= Beginning of Section =
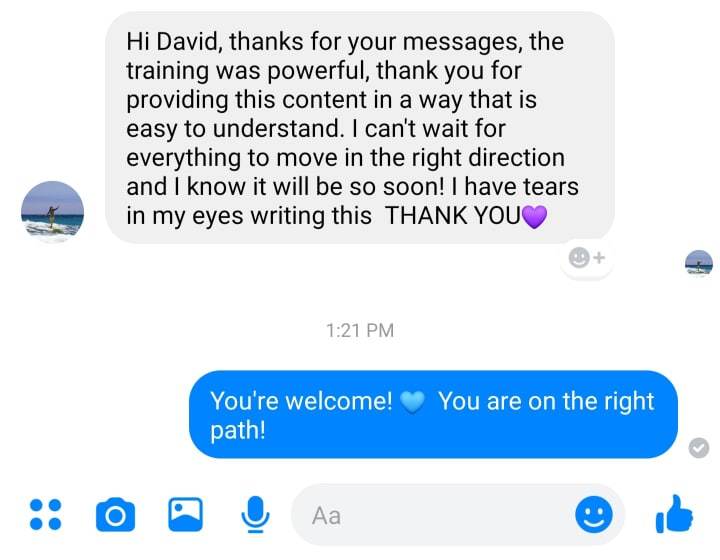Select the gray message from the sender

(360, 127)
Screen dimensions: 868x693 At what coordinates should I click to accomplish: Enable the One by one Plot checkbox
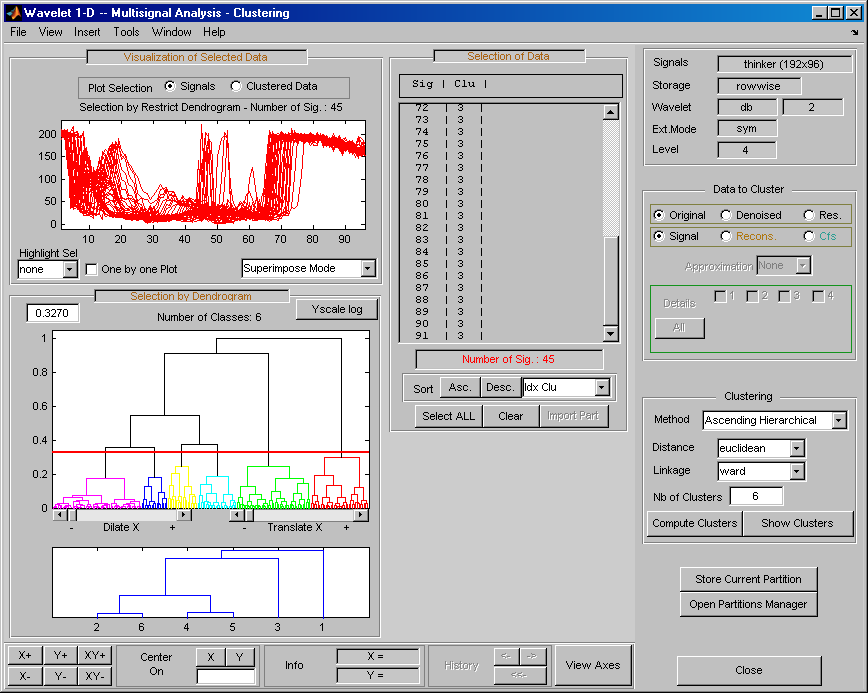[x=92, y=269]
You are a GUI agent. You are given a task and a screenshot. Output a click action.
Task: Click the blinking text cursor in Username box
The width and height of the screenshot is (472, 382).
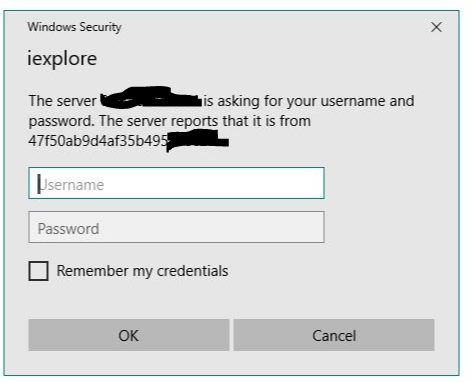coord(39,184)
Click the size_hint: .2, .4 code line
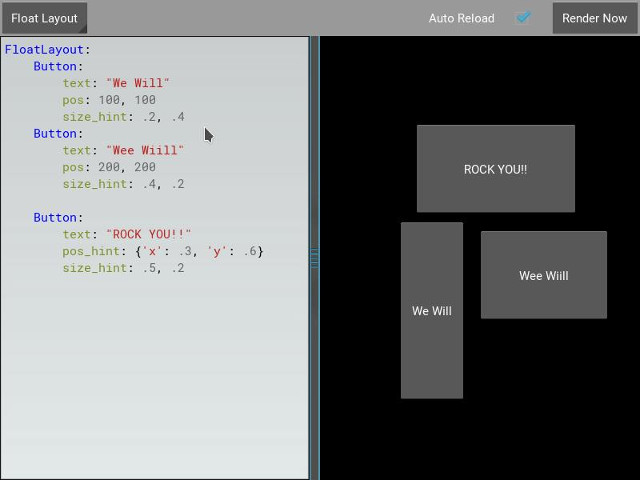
= End of Section =
Reproduce the lines from the one with "Task: Click the" through the end of the data, keeping both end lines, adding nothing, and dropping any pictures.

Task: Click the blinking text cursor in Username box
The width and height of the screenshot is (472, 382).
coord(39,184)
Click the size_hint: .2, .4 code line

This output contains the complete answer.